PAGINA:
________
Menu

Premium

Preekschets Lucas 15:31,32

Lucas 15:31, 32

Zevende zondag na Pinksteren

Zijn vader zei tegen hem: ‘Mijn jongen, jij bent altijd bij me, en alles wat van mij is, is van jou. Maar we konden toch niet anders dan feestvieren en blij zijn, want je broer was dood en is weer tot leven gekomen. Hij was verloren en is teruggevonden.’

Schriftlezing: Lucas 15:11-32

Uitleg

De jongste zoon trekt meestal alle aandacht, terwijl de spits van de gelijkenis bij de reactie van de oudste zoon ligt, of nog liever: bij de houding van de vader tegenover de oudste zoon, die hij als ‘mijn jongen’ aanspreekt.
________
GEGEVENSREGELS:
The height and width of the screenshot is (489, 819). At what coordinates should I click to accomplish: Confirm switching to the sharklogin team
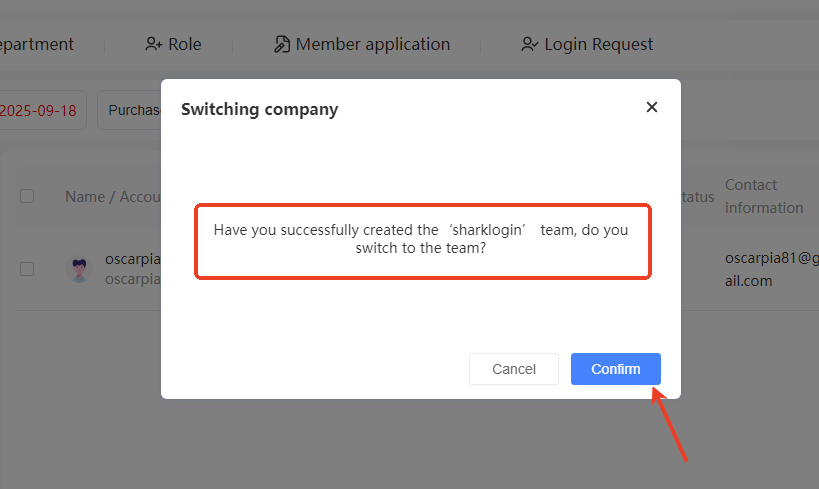pos(615,369)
________
OPDRACHT 1:
Geef alstublieft het stuk van de preekschets van "Lucas 15:31, 32" tot en met "als ‘mijn jongen’ aanspreekt." opnieuw weer en vervang daarin "oudste zoon" door "oudere zoon".
OPDRACHT 2:
Welke Schriftlezing staat in de preekschets vermeld?

VOLLEDIG ANTWOORD 1:
Lucas 15:31, 32

Zevende zondag na Pinksteren

Zijn vader zei tegen hem: ‘Mijn jongen, jij bent altijd bij me, en alles wat van mij is, is van jou. Maar we konden toch niet anders dan feestvieren en blij zijn, want je broer was dood en is weer tot leven gekomen. Hij was verloren en is teruggevonden.’

Schriftlezing: Lucas 15:11-32

Uitleg

De jongste zoon trekt meestal alle aandacht, terwijl de spits van de gelijkenis bij de reactie van de oudere zoon ligt, of nog liever: bij de houding van de vader tegenover de oudere zoon, die hij als ‘mijn jongen’ aanspreekt.

VOLLEDIG ANTWOORD 2:
Lucas 15:11-32.